Stored items:
■ ■ ■ ■ ■
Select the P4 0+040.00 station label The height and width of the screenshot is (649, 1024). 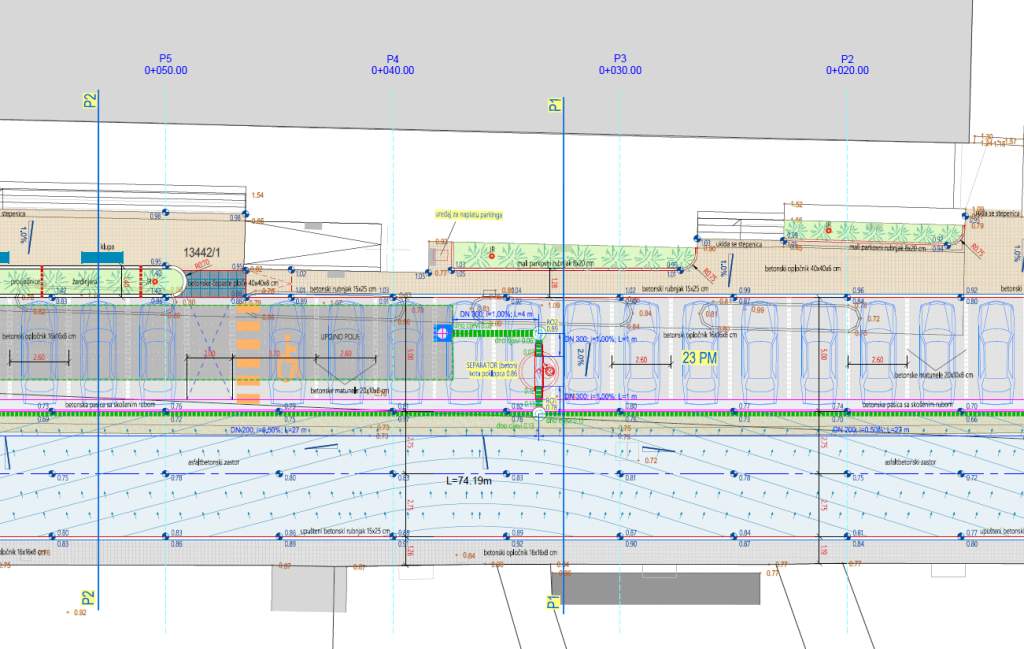point(393,65)
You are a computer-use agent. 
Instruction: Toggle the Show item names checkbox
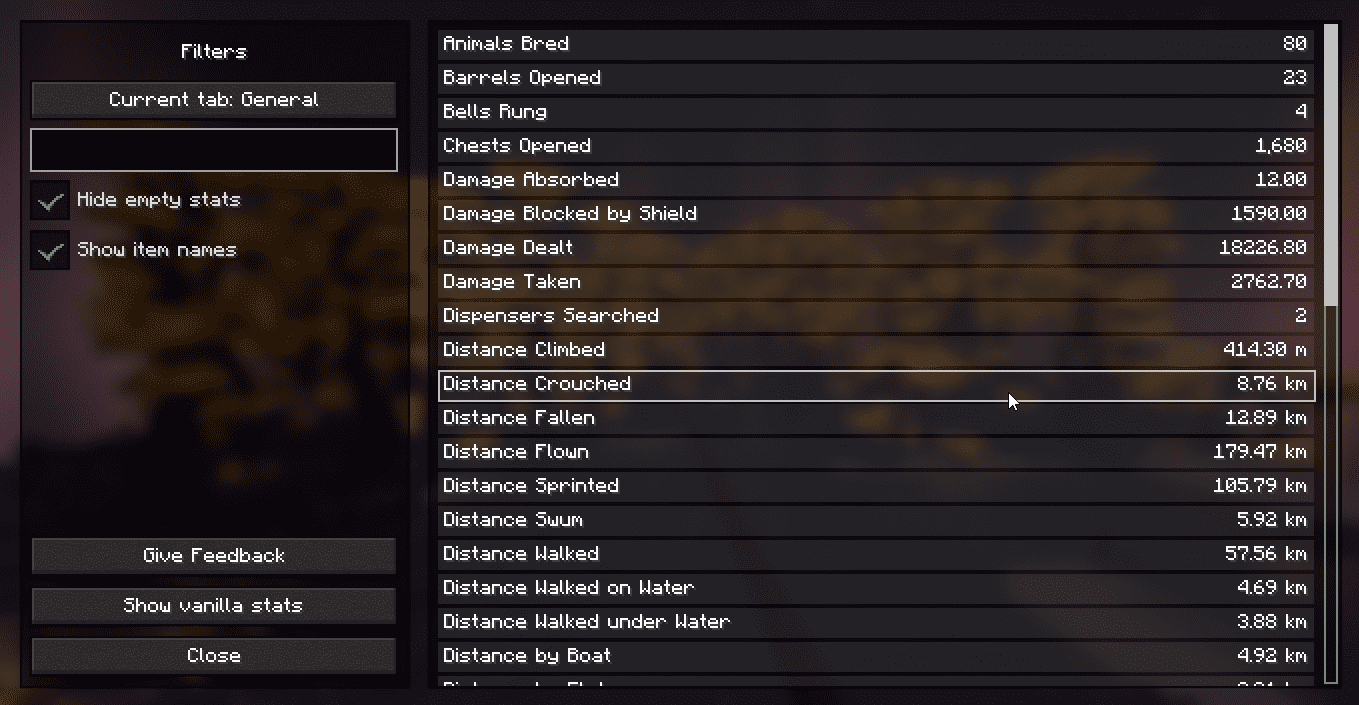click(50, 251)
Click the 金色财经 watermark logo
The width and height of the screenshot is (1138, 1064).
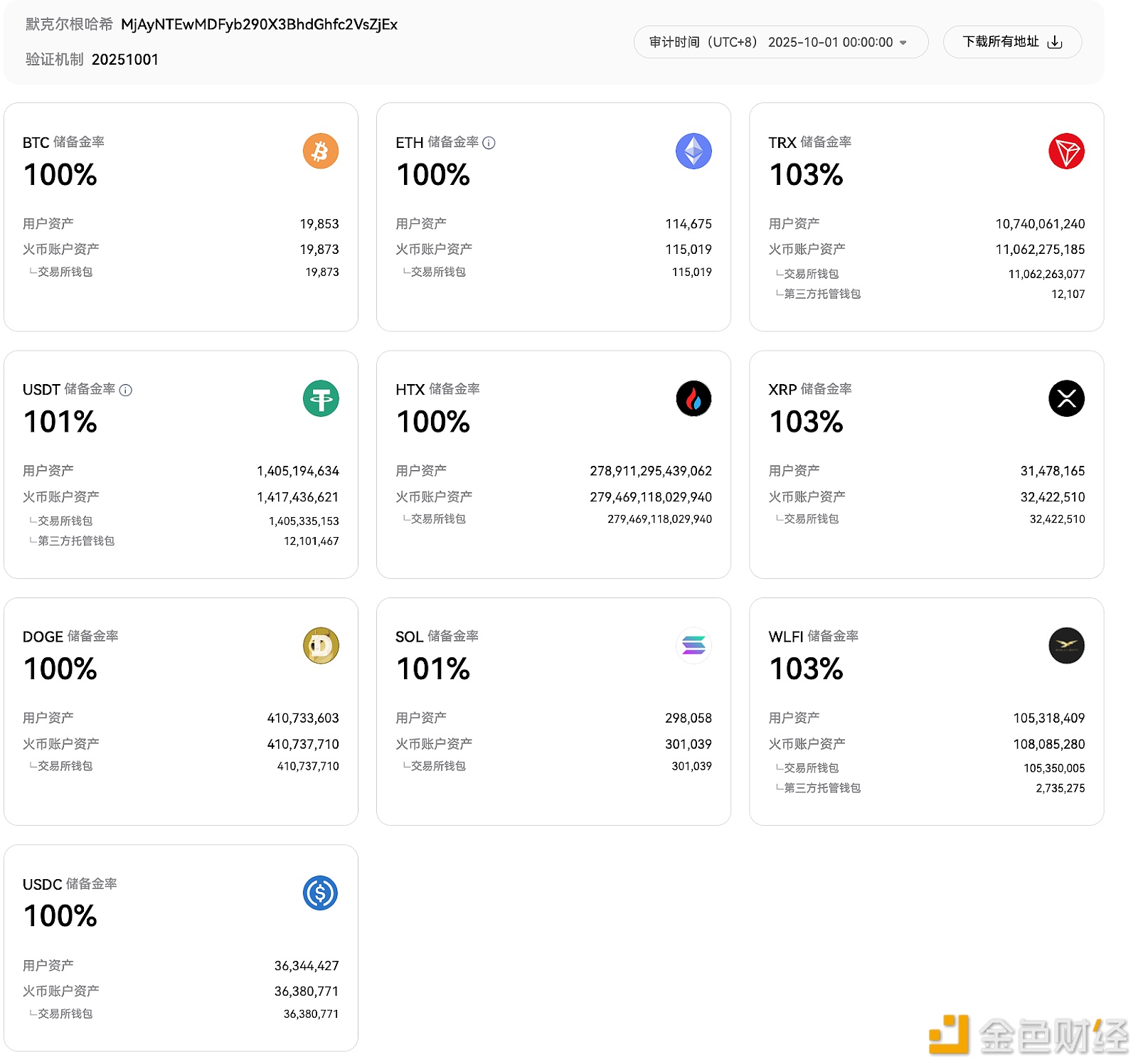tap(1028, 1036)
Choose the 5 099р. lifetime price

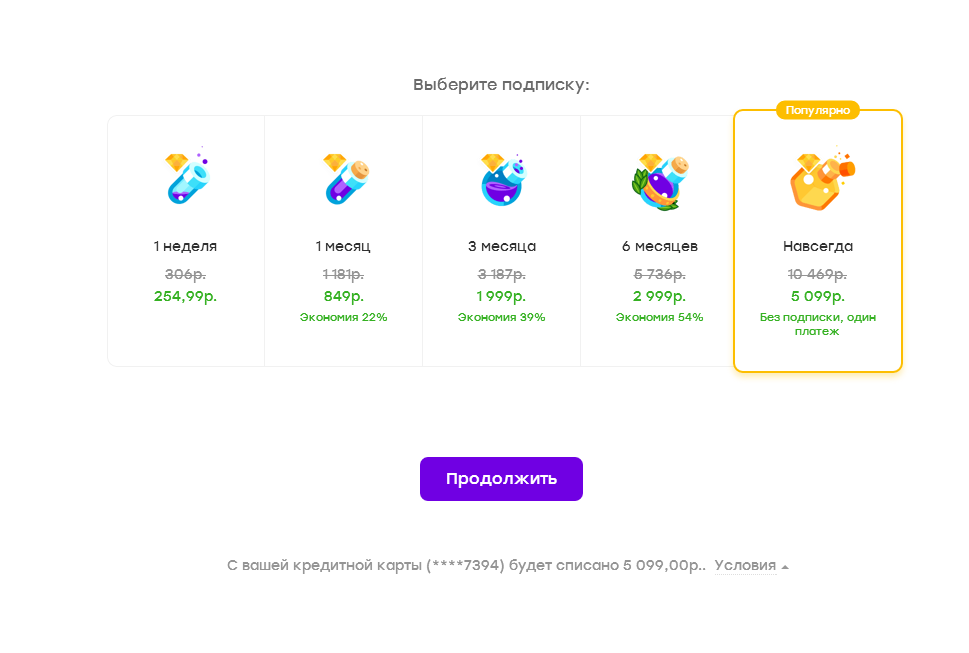[x=818, y=296]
■ ■ ■ ■ ■
Exercise instructions
Please write out, word for word, each line from the one with "The width and" to the last line of the data, keeping both ends and omitting pictures.

Response for this exercise
The width and height of the screenshot is (1138, 1064).
tap(1028, 1036)
Choose the 5 099р. lifetime price

[x=818, y=296]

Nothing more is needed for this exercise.